__What to work on__:
Copy the listing below line for line, leaving out the pictures.

[Collected data]
= Beginning of Section =
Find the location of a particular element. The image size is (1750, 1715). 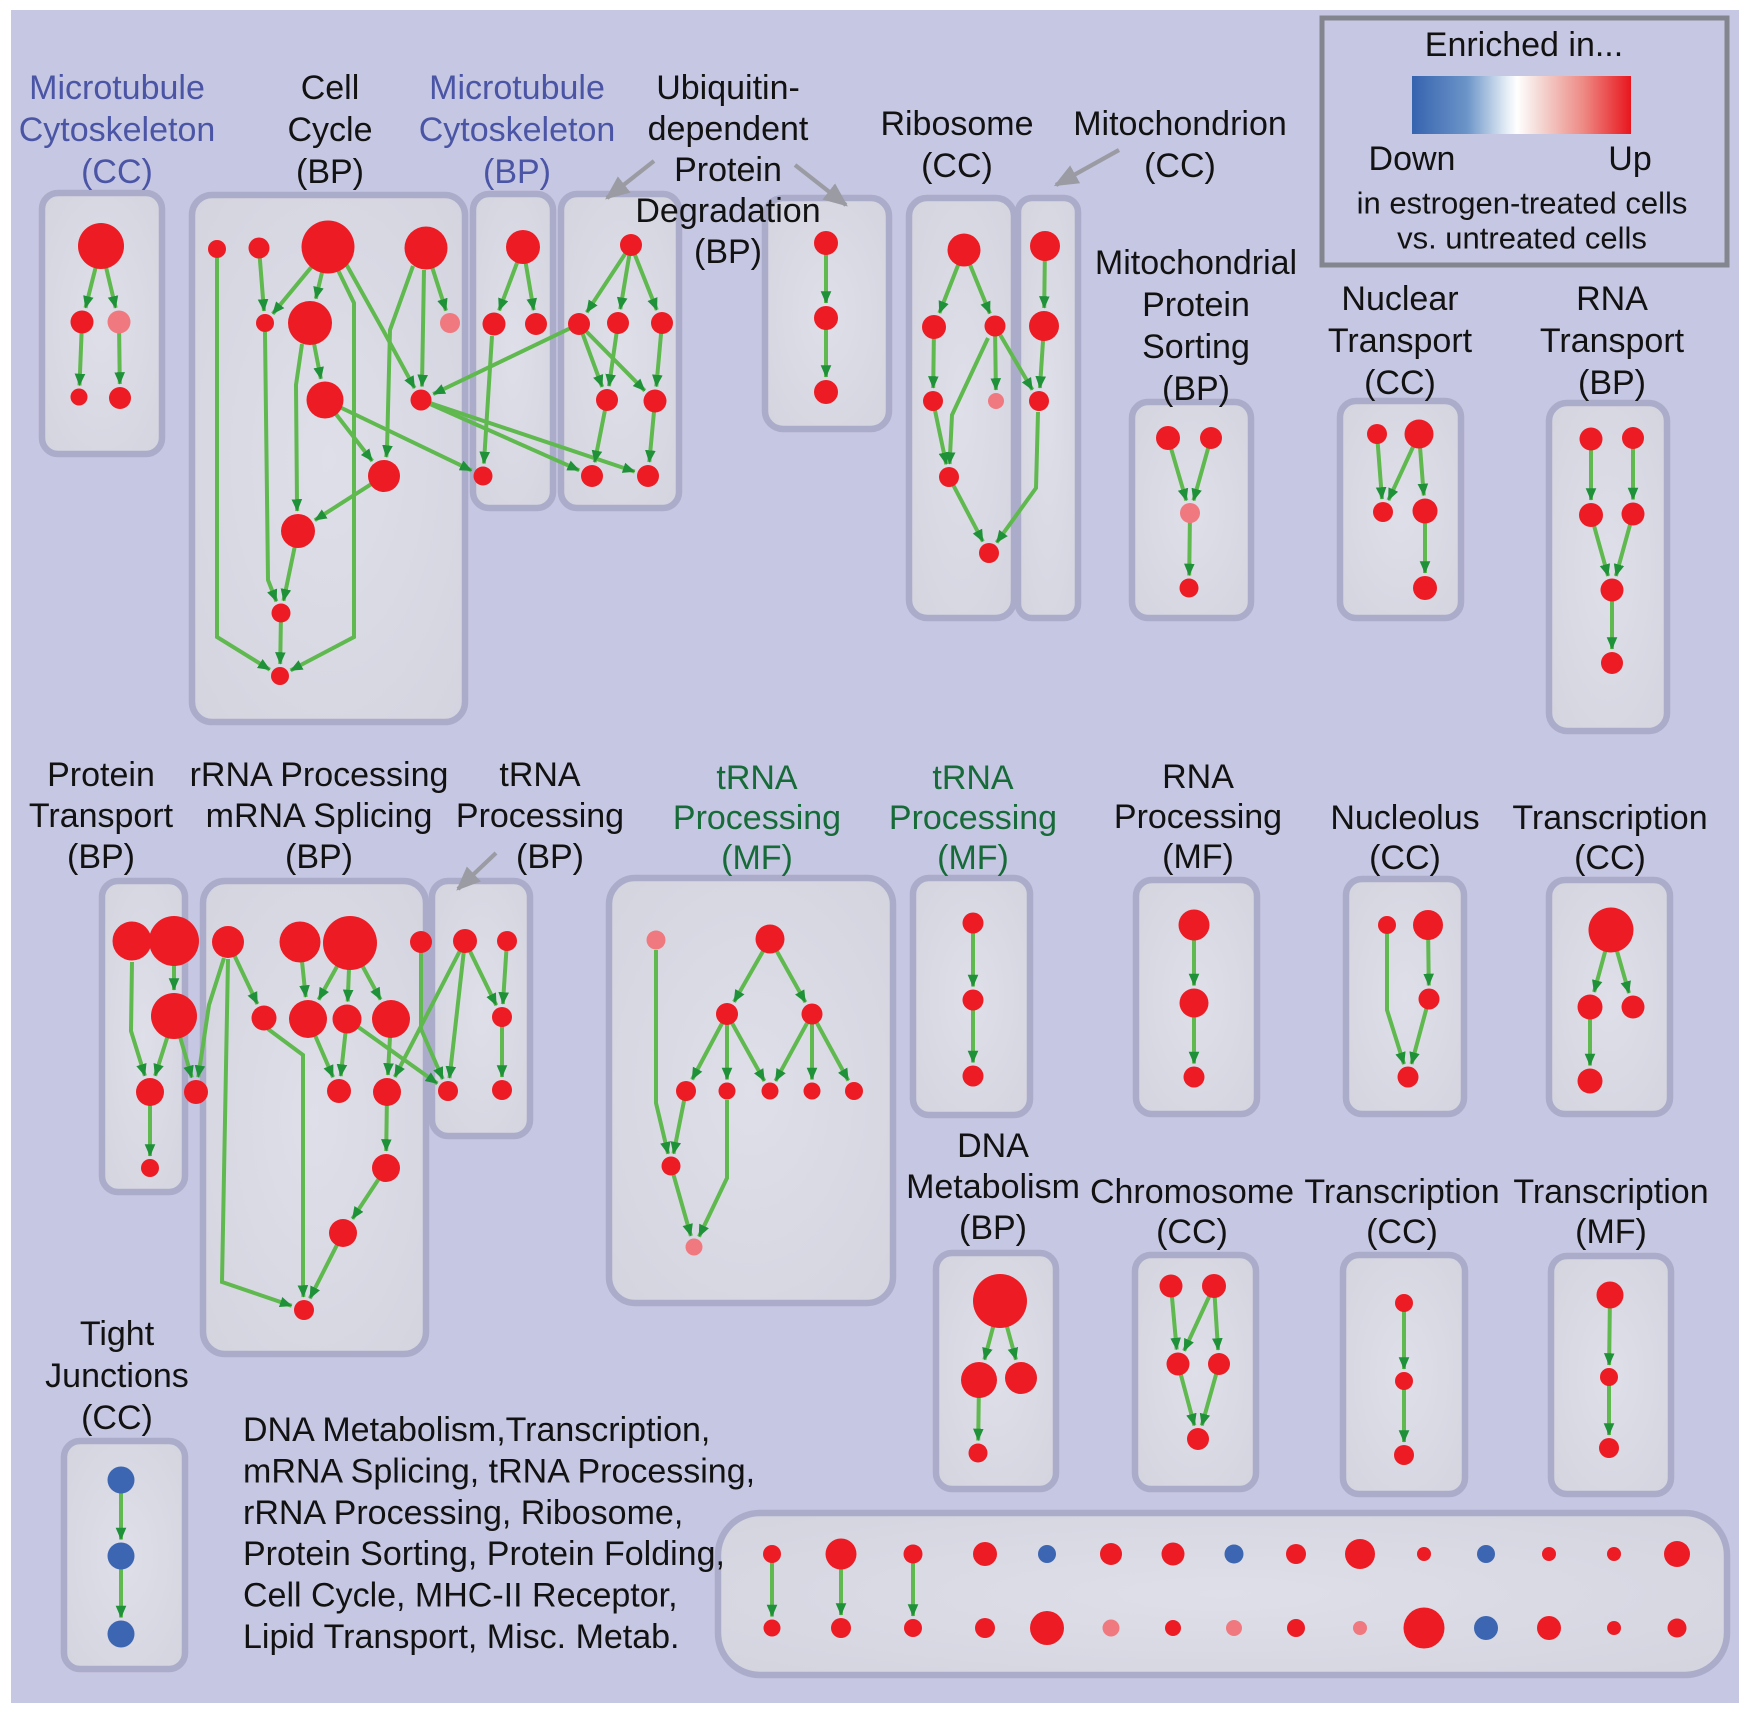

svg-text: Cell is located at coordinates (330, 88).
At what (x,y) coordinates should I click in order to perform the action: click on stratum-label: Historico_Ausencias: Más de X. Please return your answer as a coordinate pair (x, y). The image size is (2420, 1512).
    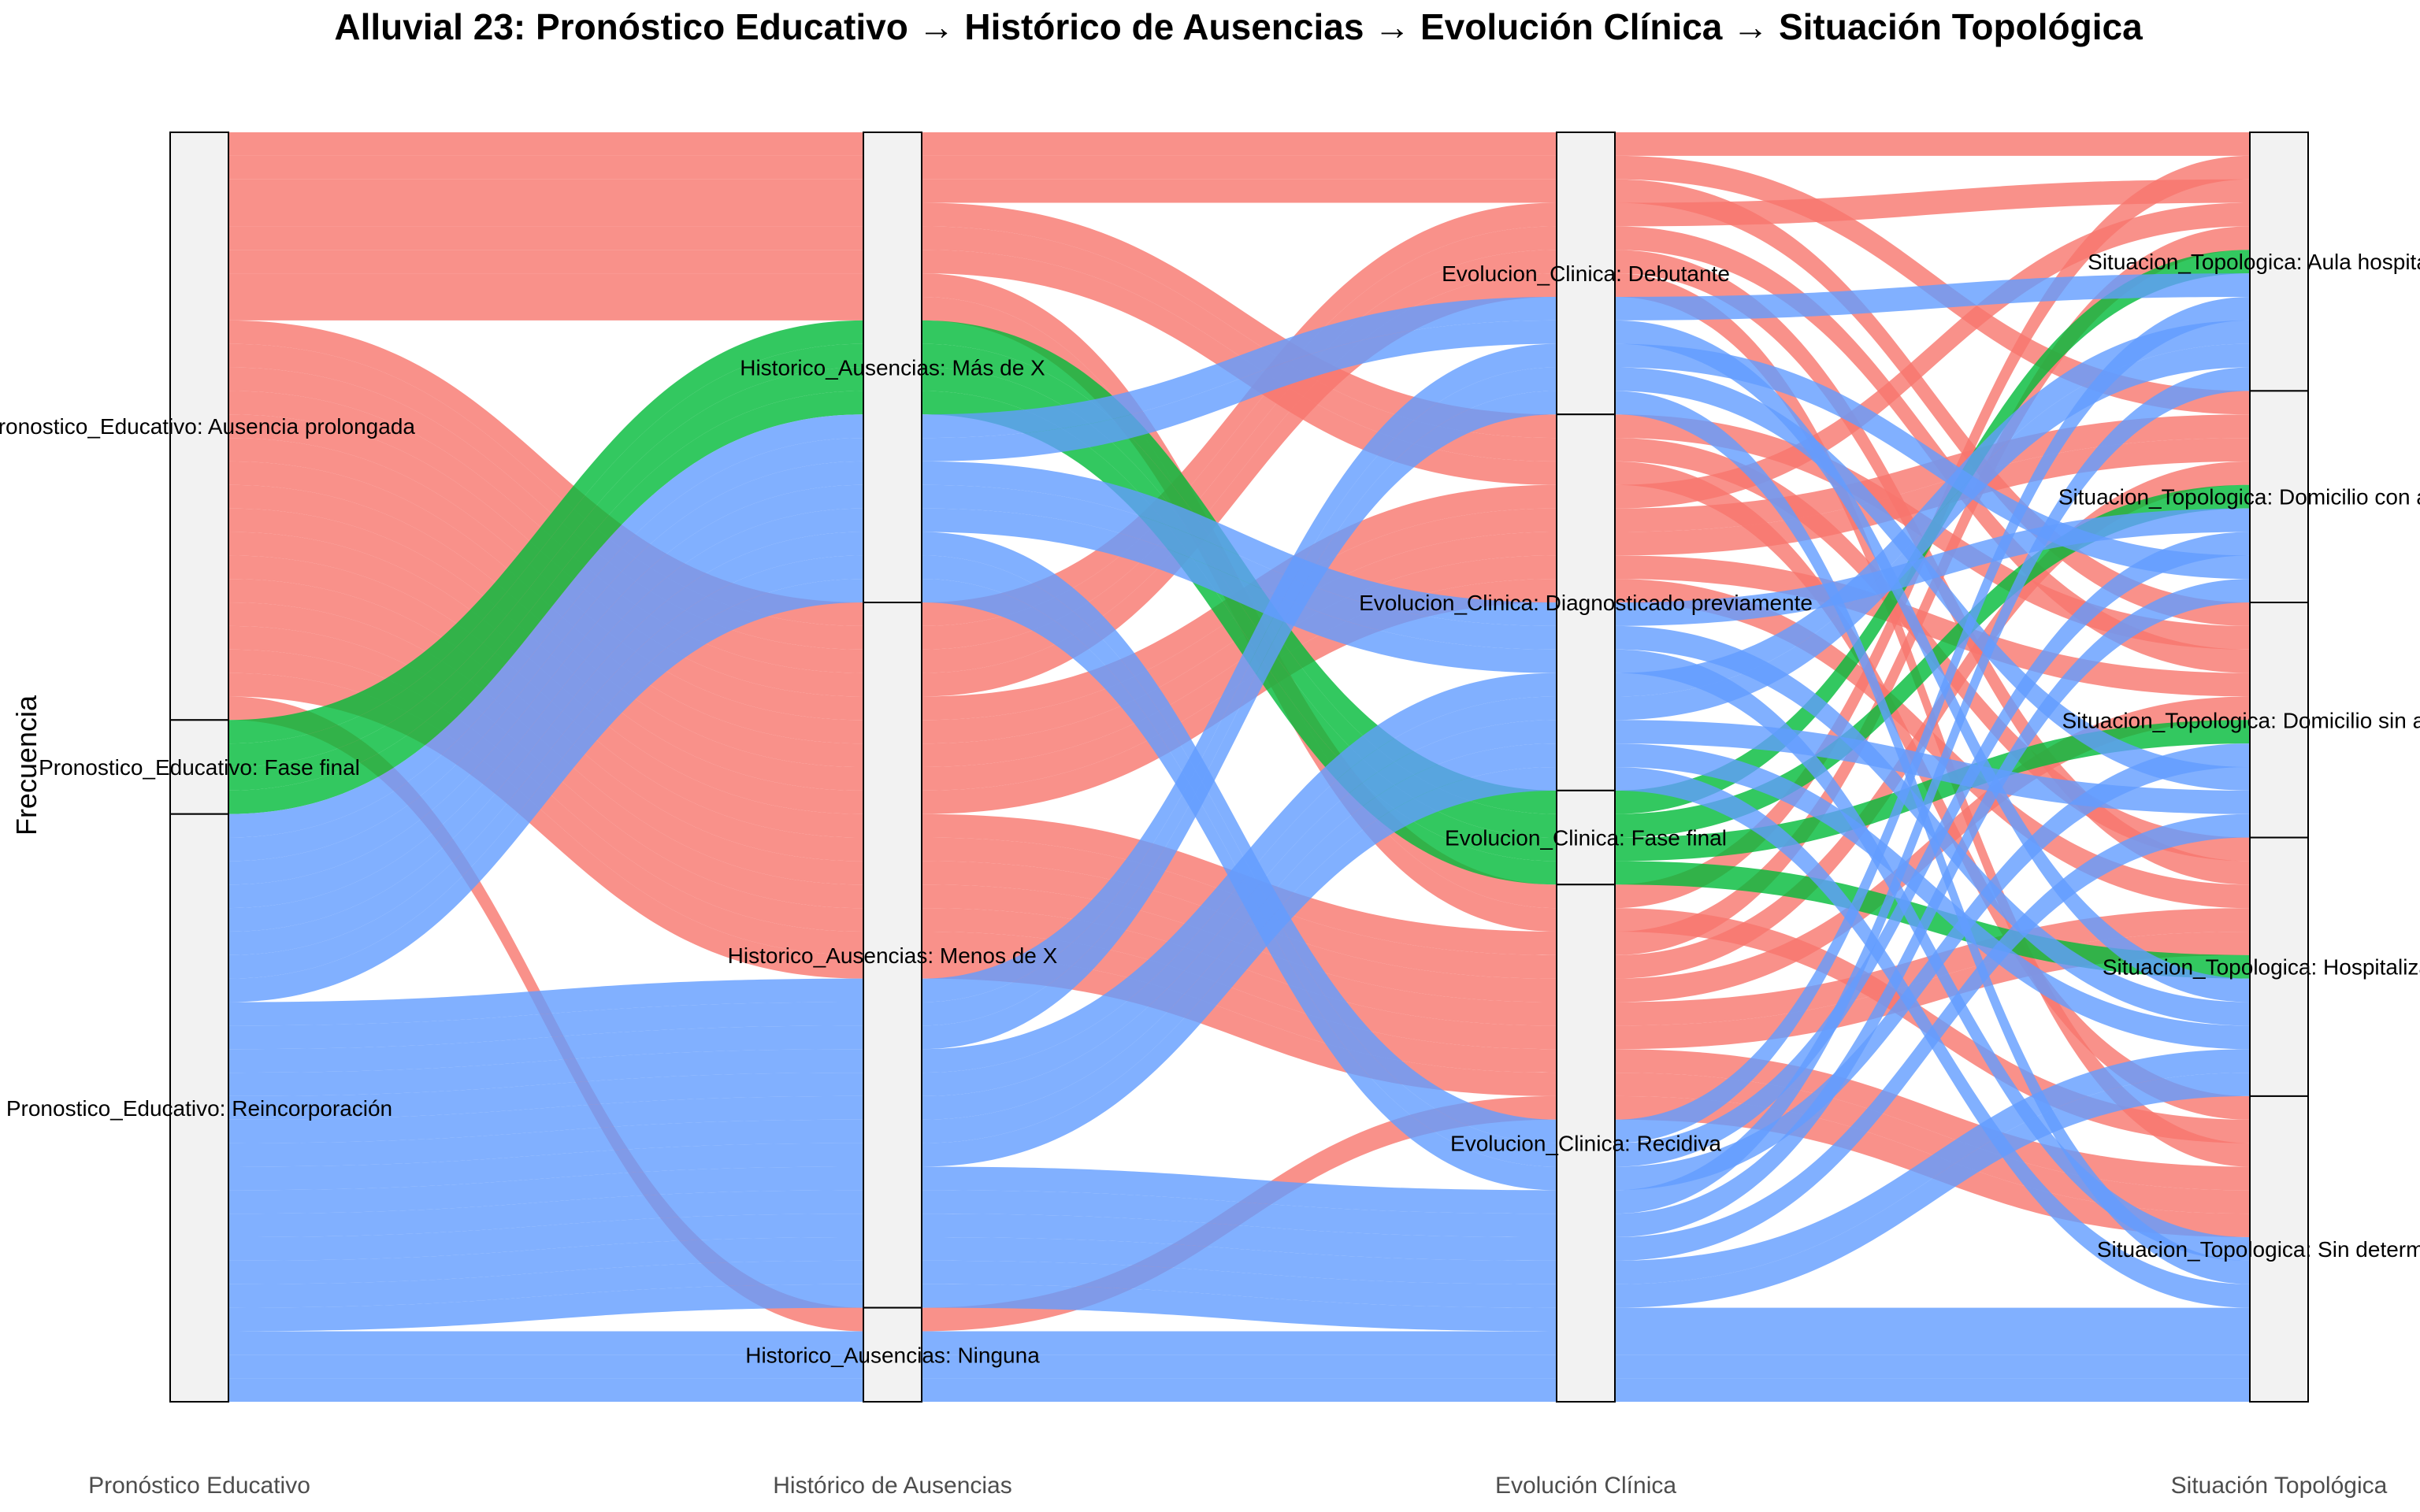
    Looking at the image, I should click on (892, 368).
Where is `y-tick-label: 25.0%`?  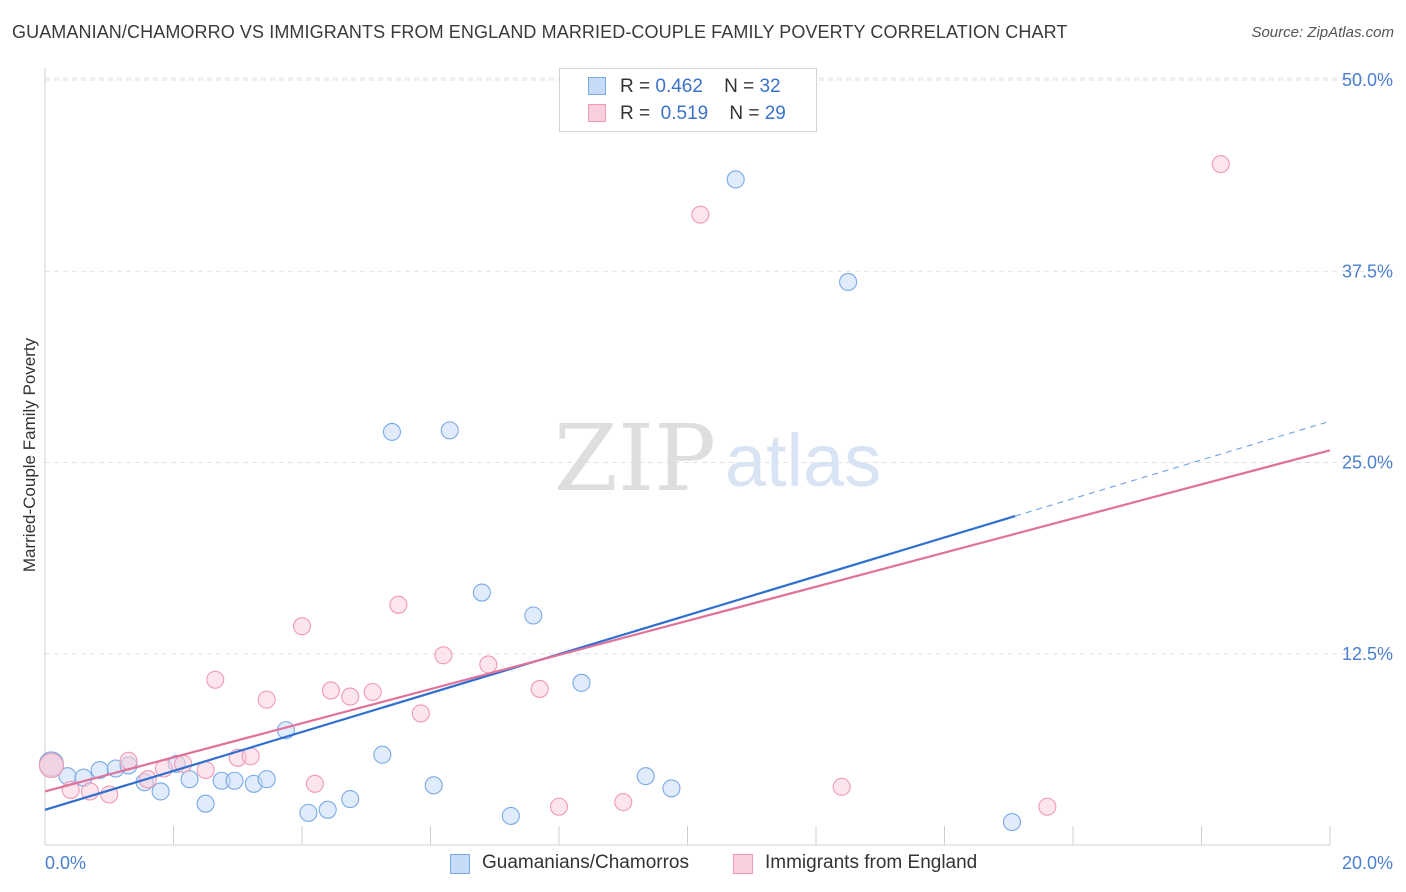
y-tick-label: 25.0% is located at coordinates (1368, 463).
= End of Section =
__Solution__:
Find the location of a particular element. The image size is (1750, 1715). 

svg-text: Cell is located at coordinates (330, 88).
At what (x,y) coordinates should I click in order to perform the action: click on stratum-label: Historico_Ausencias: Más de X. Please return your answer as a coordinate pair (x, y). The image size is (2420, 1512).
    Looking at the image, I should click on (892, 368).
Where is `y-tick-label: 25.0%`?  
y-tick-label: 25.0% is located at coordinates (1368, 463).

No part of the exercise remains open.